(Source data)

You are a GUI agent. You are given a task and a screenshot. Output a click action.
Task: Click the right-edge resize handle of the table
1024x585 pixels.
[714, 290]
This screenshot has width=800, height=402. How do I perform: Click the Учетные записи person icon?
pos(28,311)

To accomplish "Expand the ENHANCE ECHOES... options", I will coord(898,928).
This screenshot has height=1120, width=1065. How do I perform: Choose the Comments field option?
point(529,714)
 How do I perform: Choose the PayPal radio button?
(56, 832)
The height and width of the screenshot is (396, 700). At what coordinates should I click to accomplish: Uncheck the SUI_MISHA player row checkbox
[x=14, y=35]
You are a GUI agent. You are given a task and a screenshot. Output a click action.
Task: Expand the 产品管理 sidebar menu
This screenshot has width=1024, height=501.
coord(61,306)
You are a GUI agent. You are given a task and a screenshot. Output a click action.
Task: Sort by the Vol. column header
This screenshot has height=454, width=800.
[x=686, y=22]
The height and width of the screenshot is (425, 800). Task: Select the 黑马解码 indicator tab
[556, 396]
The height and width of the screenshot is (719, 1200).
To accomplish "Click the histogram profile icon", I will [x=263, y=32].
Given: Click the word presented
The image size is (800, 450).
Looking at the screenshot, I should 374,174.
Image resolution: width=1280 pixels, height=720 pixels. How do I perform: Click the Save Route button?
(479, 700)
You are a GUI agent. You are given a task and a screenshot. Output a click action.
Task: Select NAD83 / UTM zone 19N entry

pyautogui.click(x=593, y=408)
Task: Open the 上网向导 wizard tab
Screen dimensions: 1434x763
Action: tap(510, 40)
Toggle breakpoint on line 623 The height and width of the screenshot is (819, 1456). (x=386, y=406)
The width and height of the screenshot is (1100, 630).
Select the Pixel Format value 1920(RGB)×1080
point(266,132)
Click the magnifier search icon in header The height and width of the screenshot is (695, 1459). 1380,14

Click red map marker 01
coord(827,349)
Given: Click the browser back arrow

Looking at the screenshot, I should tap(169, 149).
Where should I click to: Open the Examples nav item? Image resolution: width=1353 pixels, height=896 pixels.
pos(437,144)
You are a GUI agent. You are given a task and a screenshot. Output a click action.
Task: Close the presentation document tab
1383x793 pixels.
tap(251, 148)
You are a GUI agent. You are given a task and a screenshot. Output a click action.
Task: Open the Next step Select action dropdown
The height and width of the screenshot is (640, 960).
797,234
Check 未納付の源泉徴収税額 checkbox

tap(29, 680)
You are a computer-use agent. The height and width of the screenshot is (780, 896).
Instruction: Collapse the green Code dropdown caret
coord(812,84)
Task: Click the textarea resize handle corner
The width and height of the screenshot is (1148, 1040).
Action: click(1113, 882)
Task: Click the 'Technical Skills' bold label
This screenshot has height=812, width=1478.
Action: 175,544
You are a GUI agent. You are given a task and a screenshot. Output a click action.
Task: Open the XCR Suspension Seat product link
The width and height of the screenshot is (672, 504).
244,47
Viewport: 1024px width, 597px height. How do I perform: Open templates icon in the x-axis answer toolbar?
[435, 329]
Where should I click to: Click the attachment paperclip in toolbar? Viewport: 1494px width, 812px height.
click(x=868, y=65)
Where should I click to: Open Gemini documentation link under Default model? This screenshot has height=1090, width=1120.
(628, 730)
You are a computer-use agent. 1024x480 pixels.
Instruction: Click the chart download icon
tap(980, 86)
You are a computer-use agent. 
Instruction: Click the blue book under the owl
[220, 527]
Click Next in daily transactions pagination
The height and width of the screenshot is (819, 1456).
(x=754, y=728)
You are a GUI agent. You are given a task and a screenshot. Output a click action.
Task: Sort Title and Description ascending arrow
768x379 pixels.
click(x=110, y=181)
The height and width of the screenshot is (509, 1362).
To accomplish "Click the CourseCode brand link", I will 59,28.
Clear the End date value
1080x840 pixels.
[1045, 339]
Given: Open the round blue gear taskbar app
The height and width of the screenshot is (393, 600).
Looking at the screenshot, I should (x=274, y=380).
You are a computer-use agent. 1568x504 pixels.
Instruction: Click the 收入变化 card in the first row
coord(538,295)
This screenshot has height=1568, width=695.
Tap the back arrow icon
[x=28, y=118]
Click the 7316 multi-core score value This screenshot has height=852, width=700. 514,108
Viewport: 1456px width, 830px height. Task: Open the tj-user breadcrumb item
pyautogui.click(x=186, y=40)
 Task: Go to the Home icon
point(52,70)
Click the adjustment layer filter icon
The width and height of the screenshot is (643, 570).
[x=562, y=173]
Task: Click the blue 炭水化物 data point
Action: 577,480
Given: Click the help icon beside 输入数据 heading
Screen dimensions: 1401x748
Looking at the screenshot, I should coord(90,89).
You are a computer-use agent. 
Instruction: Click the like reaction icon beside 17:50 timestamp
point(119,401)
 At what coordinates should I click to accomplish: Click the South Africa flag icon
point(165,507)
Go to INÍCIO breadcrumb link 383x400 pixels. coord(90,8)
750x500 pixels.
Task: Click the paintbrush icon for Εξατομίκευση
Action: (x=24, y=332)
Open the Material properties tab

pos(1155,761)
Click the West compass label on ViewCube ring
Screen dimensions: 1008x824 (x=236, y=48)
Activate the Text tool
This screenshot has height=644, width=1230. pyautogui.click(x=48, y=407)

[Set exercise]: Output every line of the entries as a JSON list of strings, one string per line, and leave out the blank lines.

[Correct answer]:
[
  "You are a GUI agent. You are given a task and a screenshot. Output a click action.",
  "Task: Click the right-edge resize handle of the table",
  "1024x585 pixels.",
  "[714, 290]",
  "This screenshot has width=800, height=402. How do I perform: Click the Учетные записи person icon?",
  "pos(28,311)",
  "To accomplish \"Expand the ENHANCE ECHOES... options\", I will coord(898,928).",
  "This screenshot has height=1120, width=1065. How do I perform: Choose the Comments field option?",
  "point(529,714)",
  " How do I perform: Choose the PayPal radio button?",
  "(56, 832)",
  "The height and width of the screenshot is (396, 700). At what coordinates should I click to accomplish: Uncheck the SUI_MISHA player row checkbox",
  "[x=14, y=35]",
  "You are a GUI agent. You are given a task and a screenshot. Output a click action.",
  "Task: Expand the 产品管理 sidebar menu",
  "This screenshot has width=1024, height=501.",
  "coord(61,306)",
  "You are a GUI agent. You are given a task and a screenshot. Output a click action.",
  "Task: Sort by the Vol. column header",
  "This screenshot has height=454, width=800.",
  "[x=686, y=22]",
  "The height and width of the screenshot is (425, 800). Task: Select the 黑马解码 indicator tab",
  "[556, 396]",
  "The height and width of the screenshot is (719, 1200).",
  "To accomplish \"Click the histogram profile icon\", I will [x=263, y=32].",
  "Given: Click the word presented",
  "The image size is (800, 450).",
  "Looking at the screenshot, I should 374,174.",
  "Image resolution: width=1280 pixels, height=720 pixels. How do I perform: Click the Save Route button?",
  "(479, 700)",
  "You are a GUI agent. You are given a task and a screenshot. Output a click action.",
  "Task: Select NAD83 / UTM zone 19N entry",
  "pyautogui.click(x=593, y=408)",
  "Task: Open the 上网向导 wizard tab",
  "Screen dimensions: 1434x763",
  "Action: tap(510, 40)",
  "Toggle breakpoint on line 623 The height and width of the screenshot is (819, 1456). (x=386, y=406)",
  "The width and height of the screenshot is (1100, 630).",
  "Select the Pixel Format value 1920(RGB)×1080",
  "point(266,132)",
  "Click the magnifier search icon in header The height and width of the screenshot is (695, 1459). 1380,14",
  "Click red map marker 01",
  "coord(827,349)",
  "Given: Click the browser back arrow",
  "Looking at the screenshot, I should tap(169, 149).",
  "Where should I click to: Open the Examples nav item? Image resolution: width=1353 pixels, height=896 pixels.",
  "pos(437,144)",
  "You are a GUI agent. You are given a task and a screenshot. Output a click action.",
  "Task: Close the presentation document tab",
  "1383x793 pixels.",
  "tap(251, 148)",
  "You are a GUI agent. You are given a task and a screenshot. Output a click action.",
  "Task: Open the Next step Select action dropdown",
  "The height and width of the screenshot is (640, 960).",
  "797,234",
  "Check 未納付の源泉徴収税額 checkbox",
  "tap(29, 680)",
  "You are a computer-use agent. The height and width of the screenshot is (780, 896).",
  "Instruction: Collapse the green Code dropdown caret",
  "coord(812,84)",
  "Task: Click the textarea resize handle corner",
  "The width and height of the screenshot is (1148, 1040).",
  "Action: click(1113, 882)",
  "Task: Click the 'Technical Skills' bold label",
  "This screenshot has height=812, width=1478.",
  "Action: 175,544",
  "You are a GUI agent. You are given a task and a screenshot. Output a click action.",
  "Task: Open the XCR Suspension Seat product link",
  "The width and height of the screenshot is (672, 504).",
  "244,47",
  "Viewport: 1024px width, 597px height. How do I perform: Open templates icon in the x-axis answer toolbar?",
  "[435, 329]",
  "Where should I click to: Click the attachment paperclip in toolbar? Viewport: 1494px width, 812px height.",
  "click(x=868, y=65)",
  "Where should I click to: Open Gemini documentation link under Default model? This screenshot has height=1090, width=1120.",
  "(628, 730)",
  "You are a computer-use agent. 1024x480 pixels.",
  "Instruction: Click the chart download icon",
  "tap(980, 86)",
  "You are a computer-use agent. ",
  "Instruction: Click the blue book under the owl",
  "[220, 527]",
  "Click Next in daily transactions pagination",
  "The height and width of the screenshot is (819, 1456).",
  "(x=754, y=728)",
  "You are a GUI agent. You are given a task and a screenshot. Output a click action.",
  "Task: Sort Title and Description ascending arrow",
  "768x379 pixels.",
  "click(x=110, y=181)",
  "The height and width of the screenshot is (509, 1362).",
  "To accomplish \"Click the CourseCode brand link\", I will 59,28.",
  "Clear the End date value",
  "1080x840 pixels.",
  "[1045, 339]",
  "Given: Open the round blue gear taskbar app",
  "The height and width of the screenshot is (393, 600).",
  "Looking at the screenshot, I should (x=274, y=380).",
  "You are a computer-use agent. 1568x504 pixels.",
  "Instruction: Click the 收入变化 card in the first row",
  "coord(538,295)",
  "This screenshot has height=1568, width=695.",
  "Tap the back arrow icon",
  "[x=28, y=118]",
  "Click the 7316 multi-core score value This screenshot has height=852, width=700. 514,108",
  "Viewport: 1456px width, 830px height. Task: Open the tj-user breadcrumb item",
  "pyautogui.click(x=186, y=40)",
  " Task: Go to the Home icon",
  "point(52,70)",
  "Click the adjustment layer filter icon",
  "The width and height of the screenshot is (643, 570).",
  "[x=562, y=173]",
  "Task: Click the blue 炭水化物 data point",
  "Action: 577,480",
  "Given: Click the help icon beside 输入数据 heading",
  "Screen dimensions: 1401x748",
  "Looking at the screenshot, I should coord(90,89).",
  "You are a computer-use agent. ",
  "Instruction: Click the like reaction icon beside 17:50 timestamp",
  "point(119,401)",
  " At what coordinates should I click to accomplish: Click the South Africa flag icon",
  "point(165,507)",
  "Go to INÍCIO breadcrumb link 383x400 pixels. coord(90,8)",
  "750x500 pixels.",
  "Task: Click the paintbrush icon for Εξατομίκευση",
  "Action: (x=24, y=332)",
  "Open the Material properties tab",
  "pos(1155,761)",
  "Click the West compass label on ViewCube ring",
  "Screen dimensions: 1008x824 (x=236, y=48)",
  "Activate the Text tool",
  "This screenshot has height=644, width=1230. pyautogui.click(x=48, y=407)"
]